> [PAGE EXTRACT]
***

On Mon, May 10, 2010 at 11:14 AM, T J <[email protected]> wrote:

> On Sun, May 9, 2010 at 4:49 AM,  <[email protected]> wrote:
> >
> > I think this is the same point, I was trying to make last year.
> >
> > Instead of renormalizing, my conclusion was the following,
> > (copied from the mailinglist August last year)
> >
> > """
> > my conclusion:
> > ---------------------
> > What numpy.random.pareto actually produces, are random numbers from a
> > pareto distribution with lower bound m=1, but location parameter
> > loc=-1, that shifts the distribution to the left.
> >
> > To actually get useful  random numbers (that are correct in the usual
> > usage http://en.wikipedia.org/wiki/Pareto_distribution), we need to
> > add 1 to them.

***

> [RECORDS PROVIDED]
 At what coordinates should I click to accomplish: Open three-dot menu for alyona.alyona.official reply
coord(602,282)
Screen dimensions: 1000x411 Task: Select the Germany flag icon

***

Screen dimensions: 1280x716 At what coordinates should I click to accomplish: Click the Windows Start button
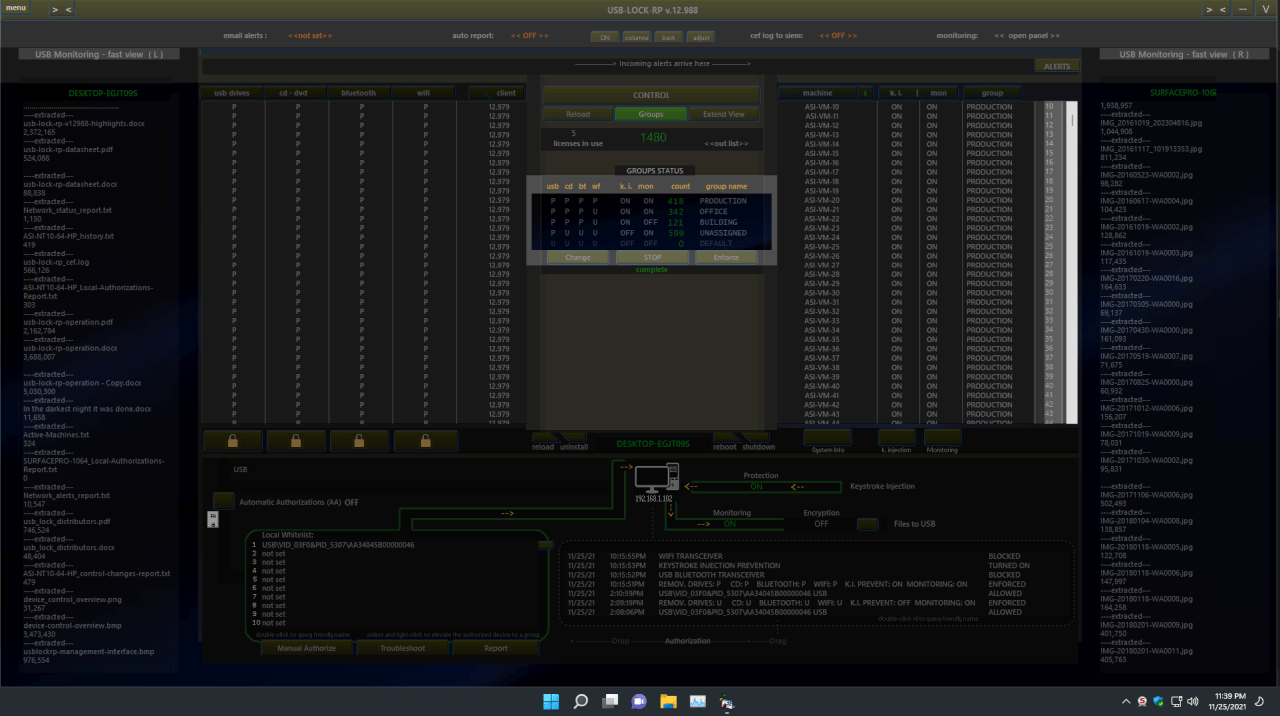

***

> [SET EXERCISE 1] Return the passage from the mailing-list message about numpy.random.pareto, starting at "On Mon, May" and ending at "make last year.".
> [SET EXERCISE 2] Pick up the mailing-list message about numpy.random.pareto where it stops and write what comes next.

> [EXPECTED OUTPUT 1]
On Mon, May 10, 2010 at 11:14 AM, T J <[email protected]> wrote:

> On Sun, May 9, 2010 at 4:49 AM,  <[email protected]> wrote:
> >
> > I think this is the same point, I was trying to make last year.

> [EXPECTED OUTPUT 2]
> > stats.distributions doesn't use mtrand.pareto
> >
> > rvs_pareto = 1 + numpy.random.pareto(a, size)
> >
> > """
> >
> > I still have to work though the math of your argument, but maybe we
> > can come to an agreement how the docstrings (or the function) should
> > be changed, and what numpy.random.pareto really means.
> >
> > Josef
> > (grateful, that there are another set of eyes on this)
> >
> >
>
>
> Yes, I think my "renormalizing" statement is incorrect as it is really
> just sampling from a different pdf altogether.  See the following image:
>
> http://www.dumpt.com/img/viewer.php?file=q9tfk7ehxsw865vn067c.png
>
> It plots histograms of the various implementations against the pdfs.
> Summarizing:
>
> The NumPy implementation is based on (Devroye p. 262).  The pdf listed
> there is:
>
>    a / (1+x)^(a+1)
>
> This differs from the "standard" Pareto pdf:
>
>    a / x^(a+1)
>
> It also differs from the pdf of the generalized Pareto distribution,
> with scale=1 and location=0:
>
>    (1 + a x)^(-1/a - 1)
>
> And it also differs from the pdf of the generalized Pareto
> distribution with scale=1 and location=-1  or location=1.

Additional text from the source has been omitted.